DIRECTIVE:
In the listing below, list every line that contains the word "icon", copying each one in full.

WORKING DATA:
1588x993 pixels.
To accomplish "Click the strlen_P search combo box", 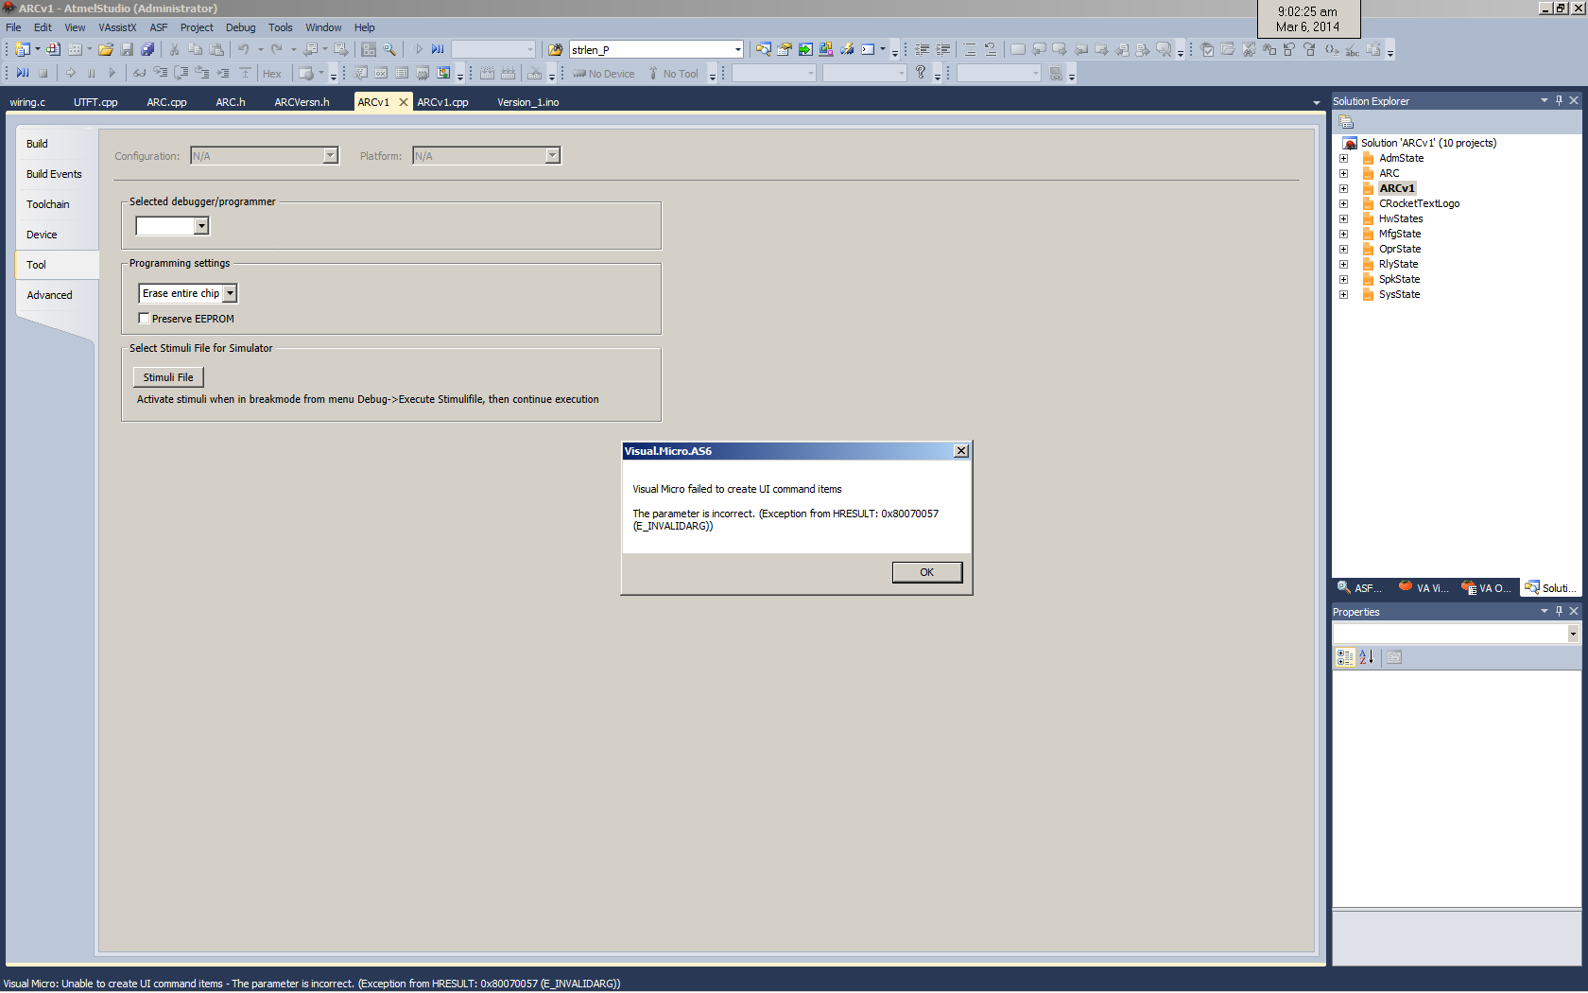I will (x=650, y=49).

* * *

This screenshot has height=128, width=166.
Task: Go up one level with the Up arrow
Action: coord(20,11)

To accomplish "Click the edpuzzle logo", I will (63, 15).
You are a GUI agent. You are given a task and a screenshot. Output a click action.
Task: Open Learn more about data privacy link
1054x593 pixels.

...

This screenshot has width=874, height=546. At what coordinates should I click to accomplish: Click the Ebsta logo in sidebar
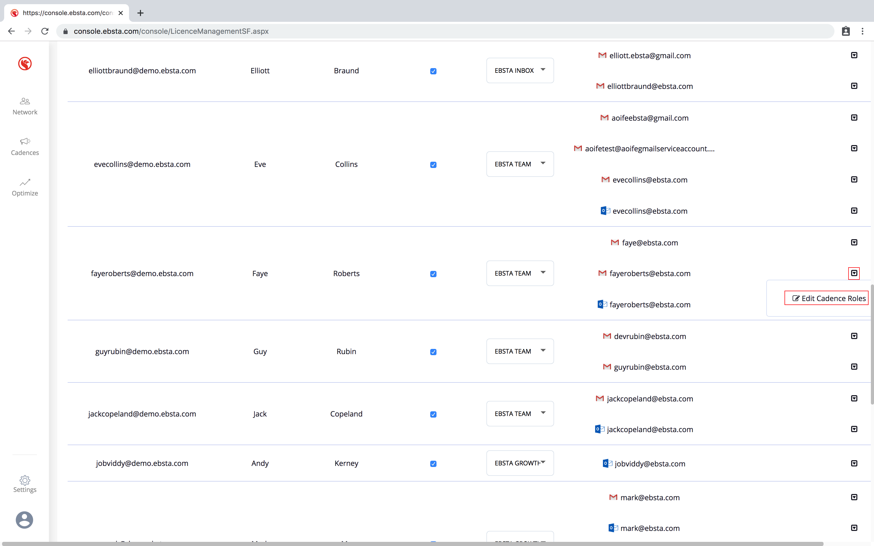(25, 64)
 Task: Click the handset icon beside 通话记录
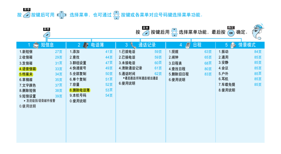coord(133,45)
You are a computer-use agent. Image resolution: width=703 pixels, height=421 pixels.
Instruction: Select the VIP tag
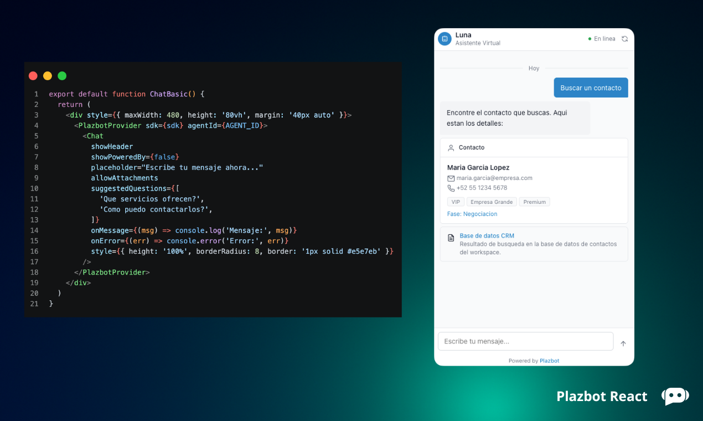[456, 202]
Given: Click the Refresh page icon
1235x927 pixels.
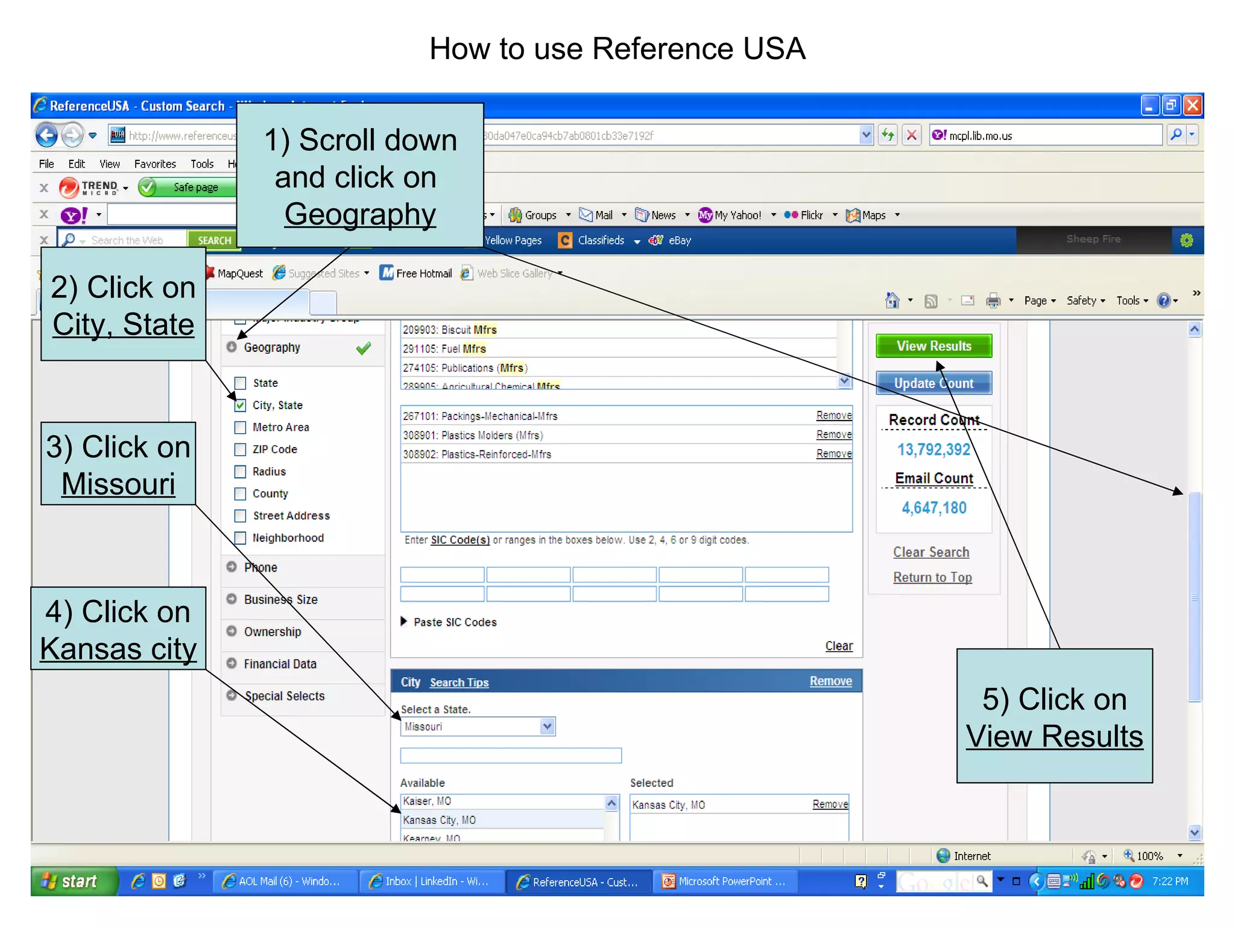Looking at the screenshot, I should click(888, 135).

EXERCISE ANSWER:
 Task: Click the handset icon beside 通话记录
Given: Click the Refresh page icon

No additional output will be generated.